◆ **ENTRIES SHOWN**
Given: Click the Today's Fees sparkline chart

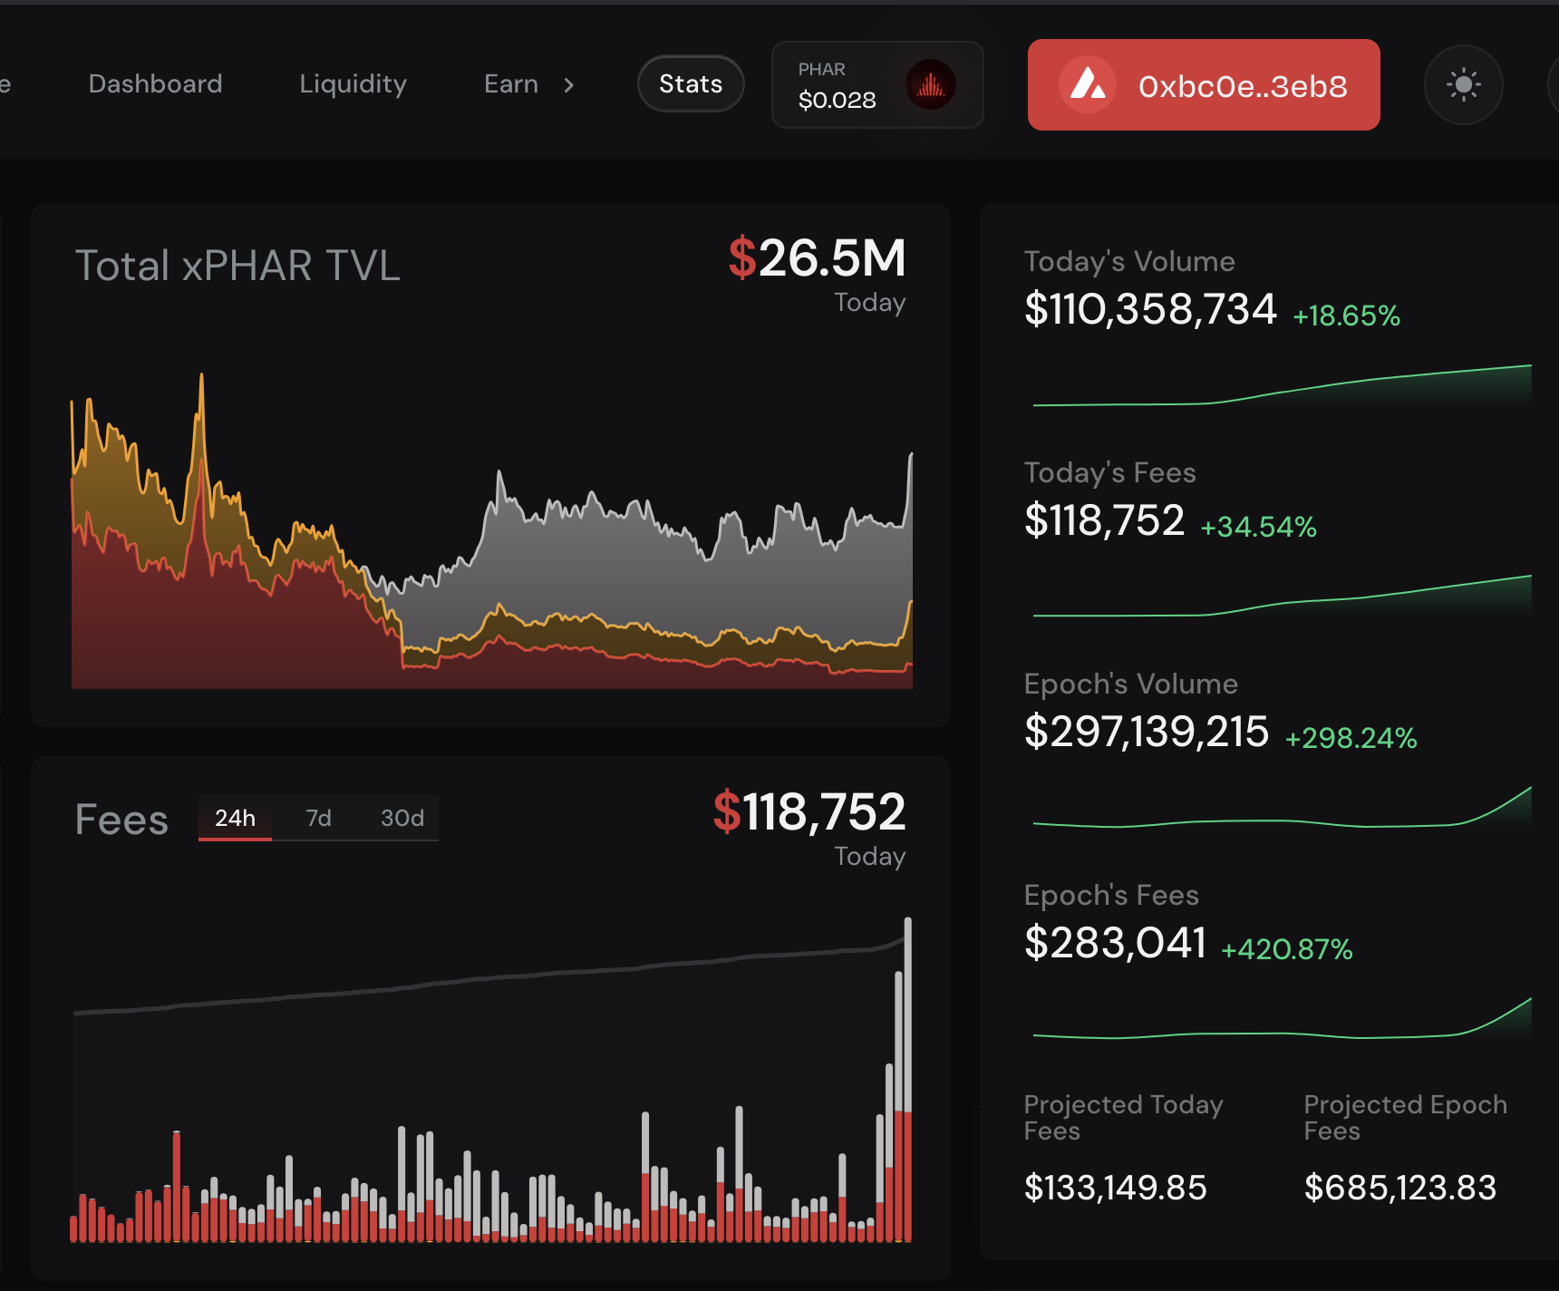Looking at the screenshot, I should pyautogui.click(x=1282, y=596).
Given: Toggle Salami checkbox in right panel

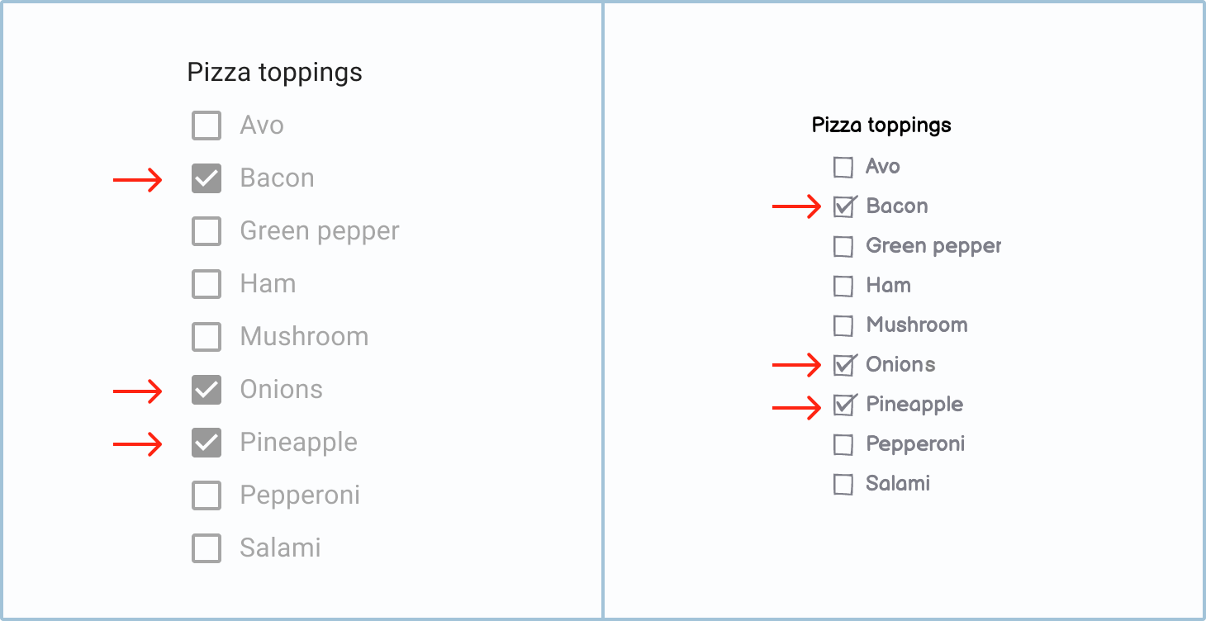Looking at the screenshot, I should click(843, 485).
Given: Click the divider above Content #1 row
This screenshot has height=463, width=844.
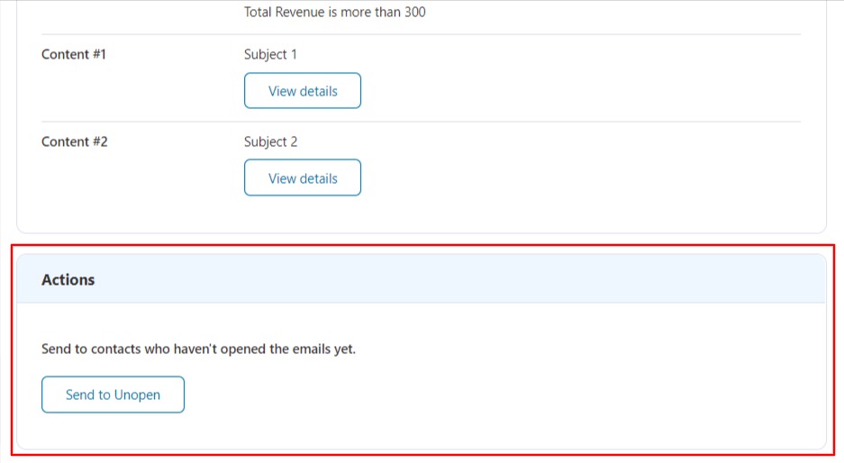Looking at the screenshot, I should coord(421,34).
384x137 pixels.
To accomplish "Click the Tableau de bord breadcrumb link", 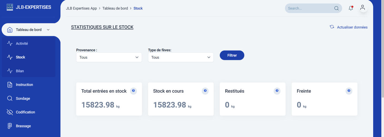I will pos(115,8).
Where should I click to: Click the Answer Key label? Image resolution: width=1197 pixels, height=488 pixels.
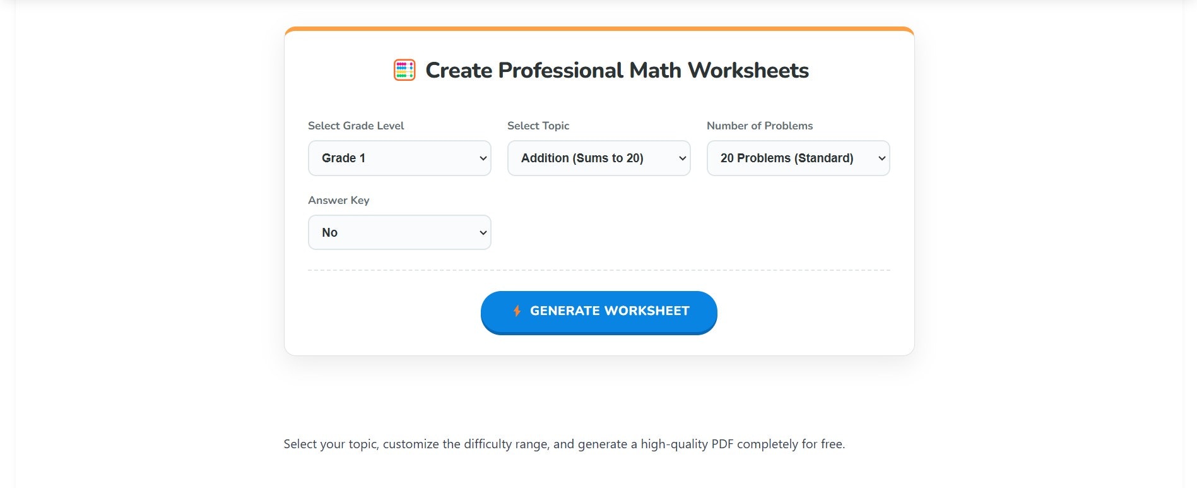click(x=338, y=200)
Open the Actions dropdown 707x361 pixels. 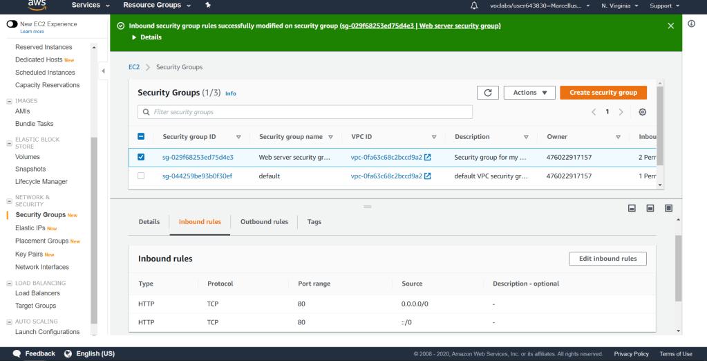coord(529,93)
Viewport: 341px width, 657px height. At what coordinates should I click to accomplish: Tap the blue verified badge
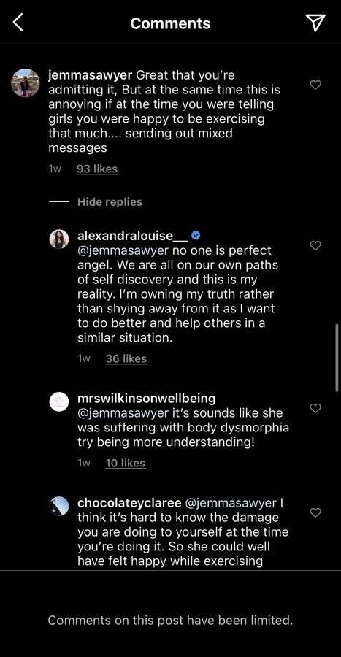point(196,236)
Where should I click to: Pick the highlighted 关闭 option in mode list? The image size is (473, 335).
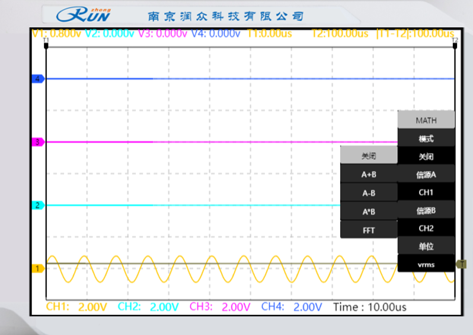[x=369, y=156]
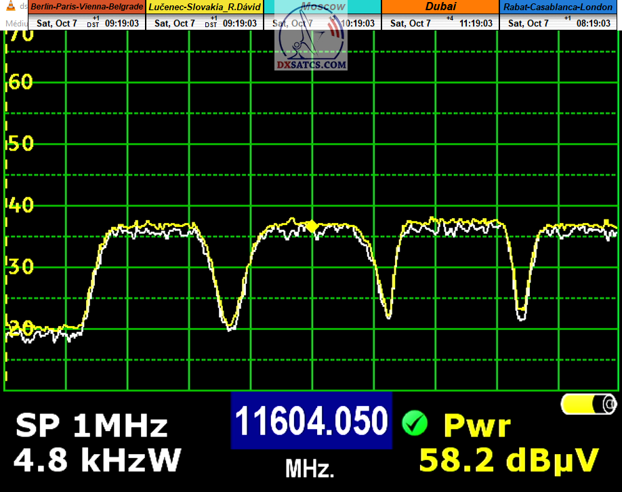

◆ **WHAT TO WORK ON**
Exactly and only the lines from the one holding "Where should I click to: Pick" through the final line of the material must be returned, both ends included, without any pictures.

◆ **WRITTEN SOLUTION**
Where should I click to: Pick the highlighted 关闭 option in mode list? The image size is (473, 335).
[x=369, y=156]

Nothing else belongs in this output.